Caucasian Semi Truck Driver Talking on the CB Radio with Other Truckers in a Convoy.

CB Radios ‘Allow Communication Free Of Restraint’

In this day and age when we have communication tools at our fingertips, many people favour using their smartphones, tablets or computers over old-fashioned radios. However, there is still a time and place for CB radios, particularly because they let people communicate without being restricted about what they say.

This is according to Ellie McFarland who wrote an article for 71 Republic about the benefits of CB radios, and why these should still be popular devices.

She told the readers about her father who used to visit West Virginia when he was in college during the 1980s. He would use a ham radio (amateur radio) when he was climbing in the trees to talk with other students across the campus, as this was the only form of remote communication available in those days.

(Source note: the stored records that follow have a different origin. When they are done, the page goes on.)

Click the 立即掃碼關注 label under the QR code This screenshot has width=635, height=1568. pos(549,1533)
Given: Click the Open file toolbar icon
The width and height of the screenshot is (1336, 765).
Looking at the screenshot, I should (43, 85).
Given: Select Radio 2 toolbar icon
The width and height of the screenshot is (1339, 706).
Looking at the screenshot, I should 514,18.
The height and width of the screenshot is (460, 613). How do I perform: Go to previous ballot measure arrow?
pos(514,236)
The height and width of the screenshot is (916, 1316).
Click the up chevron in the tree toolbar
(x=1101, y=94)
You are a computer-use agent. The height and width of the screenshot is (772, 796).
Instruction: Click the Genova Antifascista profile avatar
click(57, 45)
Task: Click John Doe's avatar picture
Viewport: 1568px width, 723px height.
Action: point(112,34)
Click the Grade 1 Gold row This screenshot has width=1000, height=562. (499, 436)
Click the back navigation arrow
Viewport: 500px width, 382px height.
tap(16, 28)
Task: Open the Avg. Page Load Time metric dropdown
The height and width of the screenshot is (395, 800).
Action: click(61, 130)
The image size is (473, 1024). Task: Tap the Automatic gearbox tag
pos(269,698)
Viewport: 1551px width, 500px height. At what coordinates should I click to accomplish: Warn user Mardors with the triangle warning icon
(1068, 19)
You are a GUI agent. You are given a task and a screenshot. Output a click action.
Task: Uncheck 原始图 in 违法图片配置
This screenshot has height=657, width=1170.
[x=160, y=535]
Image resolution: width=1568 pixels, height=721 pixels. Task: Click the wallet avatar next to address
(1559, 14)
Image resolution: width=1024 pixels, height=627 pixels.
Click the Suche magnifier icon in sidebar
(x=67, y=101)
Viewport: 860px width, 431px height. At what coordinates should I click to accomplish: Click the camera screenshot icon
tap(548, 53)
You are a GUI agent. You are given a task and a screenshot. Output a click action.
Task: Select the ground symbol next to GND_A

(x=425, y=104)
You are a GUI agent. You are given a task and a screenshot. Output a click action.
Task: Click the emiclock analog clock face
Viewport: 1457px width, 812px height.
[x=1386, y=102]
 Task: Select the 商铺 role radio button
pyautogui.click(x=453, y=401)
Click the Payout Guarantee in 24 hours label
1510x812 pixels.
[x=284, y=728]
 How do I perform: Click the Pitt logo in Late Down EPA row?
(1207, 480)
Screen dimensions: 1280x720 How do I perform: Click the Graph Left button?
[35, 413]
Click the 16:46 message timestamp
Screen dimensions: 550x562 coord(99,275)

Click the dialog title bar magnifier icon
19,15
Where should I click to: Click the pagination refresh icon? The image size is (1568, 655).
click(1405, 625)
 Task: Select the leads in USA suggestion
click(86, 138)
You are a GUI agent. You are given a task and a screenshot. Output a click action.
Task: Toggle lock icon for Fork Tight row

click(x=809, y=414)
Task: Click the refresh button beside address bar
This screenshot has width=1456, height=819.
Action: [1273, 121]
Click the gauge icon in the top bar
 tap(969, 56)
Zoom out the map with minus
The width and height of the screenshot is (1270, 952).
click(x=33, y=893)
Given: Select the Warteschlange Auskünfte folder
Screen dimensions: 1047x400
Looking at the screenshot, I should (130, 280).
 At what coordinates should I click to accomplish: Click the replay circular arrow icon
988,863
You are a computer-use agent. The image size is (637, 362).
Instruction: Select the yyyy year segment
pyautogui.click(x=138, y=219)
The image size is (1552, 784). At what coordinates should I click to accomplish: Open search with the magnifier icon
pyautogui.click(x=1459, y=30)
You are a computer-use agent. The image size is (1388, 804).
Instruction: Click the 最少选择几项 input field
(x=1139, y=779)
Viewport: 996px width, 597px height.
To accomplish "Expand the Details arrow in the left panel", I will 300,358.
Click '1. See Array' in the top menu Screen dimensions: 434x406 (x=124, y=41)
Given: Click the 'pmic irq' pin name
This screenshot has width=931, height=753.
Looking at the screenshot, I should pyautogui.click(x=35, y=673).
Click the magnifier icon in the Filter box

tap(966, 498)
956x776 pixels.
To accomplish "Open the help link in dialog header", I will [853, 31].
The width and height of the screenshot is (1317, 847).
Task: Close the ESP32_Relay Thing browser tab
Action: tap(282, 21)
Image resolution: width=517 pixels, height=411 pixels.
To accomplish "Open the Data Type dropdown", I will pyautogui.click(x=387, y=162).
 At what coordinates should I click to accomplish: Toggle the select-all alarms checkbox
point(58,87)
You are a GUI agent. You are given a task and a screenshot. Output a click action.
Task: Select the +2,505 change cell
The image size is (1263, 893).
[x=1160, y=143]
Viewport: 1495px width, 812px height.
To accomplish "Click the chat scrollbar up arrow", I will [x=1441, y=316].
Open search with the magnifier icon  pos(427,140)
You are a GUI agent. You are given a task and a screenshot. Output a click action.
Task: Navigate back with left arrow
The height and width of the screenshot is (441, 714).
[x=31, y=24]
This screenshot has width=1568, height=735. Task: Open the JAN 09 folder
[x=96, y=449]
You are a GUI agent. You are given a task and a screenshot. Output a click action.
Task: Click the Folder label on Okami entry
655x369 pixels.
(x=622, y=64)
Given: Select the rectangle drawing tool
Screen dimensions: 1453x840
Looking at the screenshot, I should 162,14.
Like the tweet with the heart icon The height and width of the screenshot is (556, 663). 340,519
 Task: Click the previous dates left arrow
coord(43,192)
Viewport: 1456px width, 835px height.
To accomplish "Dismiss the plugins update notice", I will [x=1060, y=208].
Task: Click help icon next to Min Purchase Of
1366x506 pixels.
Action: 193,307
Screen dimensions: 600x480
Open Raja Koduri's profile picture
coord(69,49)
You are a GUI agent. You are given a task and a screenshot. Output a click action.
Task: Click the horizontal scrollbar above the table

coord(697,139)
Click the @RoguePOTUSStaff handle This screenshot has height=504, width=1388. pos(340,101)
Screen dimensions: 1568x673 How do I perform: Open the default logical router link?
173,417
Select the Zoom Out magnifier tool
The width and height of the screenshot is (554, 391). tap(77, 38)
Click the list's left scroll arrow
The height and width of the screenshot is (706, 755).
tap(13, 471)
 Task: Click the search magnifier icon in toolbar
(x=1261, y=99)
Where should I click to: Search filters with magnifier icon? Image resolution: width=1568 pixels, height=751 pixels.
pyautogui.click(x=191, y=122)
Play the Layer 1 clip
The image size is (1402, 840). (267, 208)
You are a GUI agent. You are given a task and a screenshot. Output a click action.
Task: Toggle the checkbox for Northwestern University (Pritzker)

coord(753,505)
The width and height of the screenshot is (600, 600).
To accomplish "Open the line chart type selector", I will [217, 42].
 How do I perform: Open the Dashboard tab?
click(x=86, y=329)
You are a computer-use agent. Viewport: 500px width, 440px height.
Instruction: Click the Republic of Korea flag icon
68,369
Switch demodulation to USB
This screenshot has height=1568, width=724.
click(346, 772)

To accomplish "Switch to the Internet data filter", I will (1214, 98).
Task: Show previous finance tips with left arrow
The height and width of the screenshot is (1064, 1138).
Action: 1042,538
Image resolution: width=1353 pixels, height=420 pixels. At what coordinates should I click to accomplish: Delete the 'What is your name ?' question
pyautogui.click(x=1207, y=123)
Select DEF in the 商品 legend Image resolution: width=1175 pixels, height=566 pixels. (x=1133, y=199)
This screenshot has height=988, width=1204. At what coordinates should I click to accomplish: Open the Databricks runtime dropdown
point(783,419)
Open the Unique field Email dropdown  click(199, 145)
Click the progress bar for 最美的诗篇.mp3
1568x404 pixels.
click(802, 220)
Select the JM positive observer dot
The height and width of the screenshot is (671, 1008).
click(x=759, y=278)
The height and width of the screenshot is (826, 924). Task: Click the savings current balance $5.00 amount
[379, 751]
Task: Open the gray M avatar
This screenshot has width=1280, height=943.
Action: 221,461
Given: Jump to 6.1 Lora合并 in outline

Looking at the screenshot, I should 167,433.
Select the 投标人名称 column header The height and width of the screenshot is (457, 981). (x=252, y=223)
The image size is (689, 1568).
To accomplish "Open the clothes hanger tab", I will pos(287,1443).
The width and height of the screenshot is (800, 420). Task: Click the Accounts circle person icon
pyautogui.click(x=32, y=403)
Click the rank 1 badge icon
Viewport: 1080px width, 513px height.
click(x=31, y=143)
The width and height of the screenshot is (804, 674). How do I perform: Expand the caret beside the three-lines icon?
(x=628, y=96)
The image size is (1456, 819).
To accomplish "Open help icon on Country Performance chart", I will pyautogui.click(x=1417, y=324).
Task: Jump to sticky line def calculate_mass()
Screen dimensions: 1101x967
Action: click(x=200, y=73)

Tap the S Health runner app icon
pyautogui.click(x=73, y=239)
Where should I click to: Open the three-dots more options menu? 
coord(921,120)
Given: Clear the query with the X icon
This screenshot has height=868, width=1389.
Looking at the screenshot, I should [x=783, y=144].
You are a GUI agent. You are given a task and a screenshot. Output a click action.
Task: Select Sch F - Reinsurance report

While he was tempted to use the ham radio to order a pizza from the local pizzeria, he was prevented from doing so because the signal was only for non-commercial purposes.

However, the great thing about CB radios is there are no such restrictions or regulations. Across 40 channels, people can talk about anything they want, whether they wish to discuss plans to overthrow the government; talk in a vulgar manner; or broadcast copyrighted songs.

These days, the internet is more regulated than CB radio, as the FCC does not see the small number of people who regularly utilise the radio network as a threat.

“Although CB radio is public, its simplicity and antiquity is the advantage. They’re nearly undetectable and unrestricted – legally or illegally,” wrote Ms McFarland.

She went on to say: “It’s important to employ these alternative communication methods when we can. Non-violently evading government reach where you can is one of the most effective ways to fight against it.”

CB radios, although first invented in 1945 by Al Gross, became popular during the 1970s when they were used by drivers, as well as businesses. The oil crisis of 1973 meant truckers needed a way to communicate which gas stations had enough fuel for them, eventually leading to additional channels being added to the network.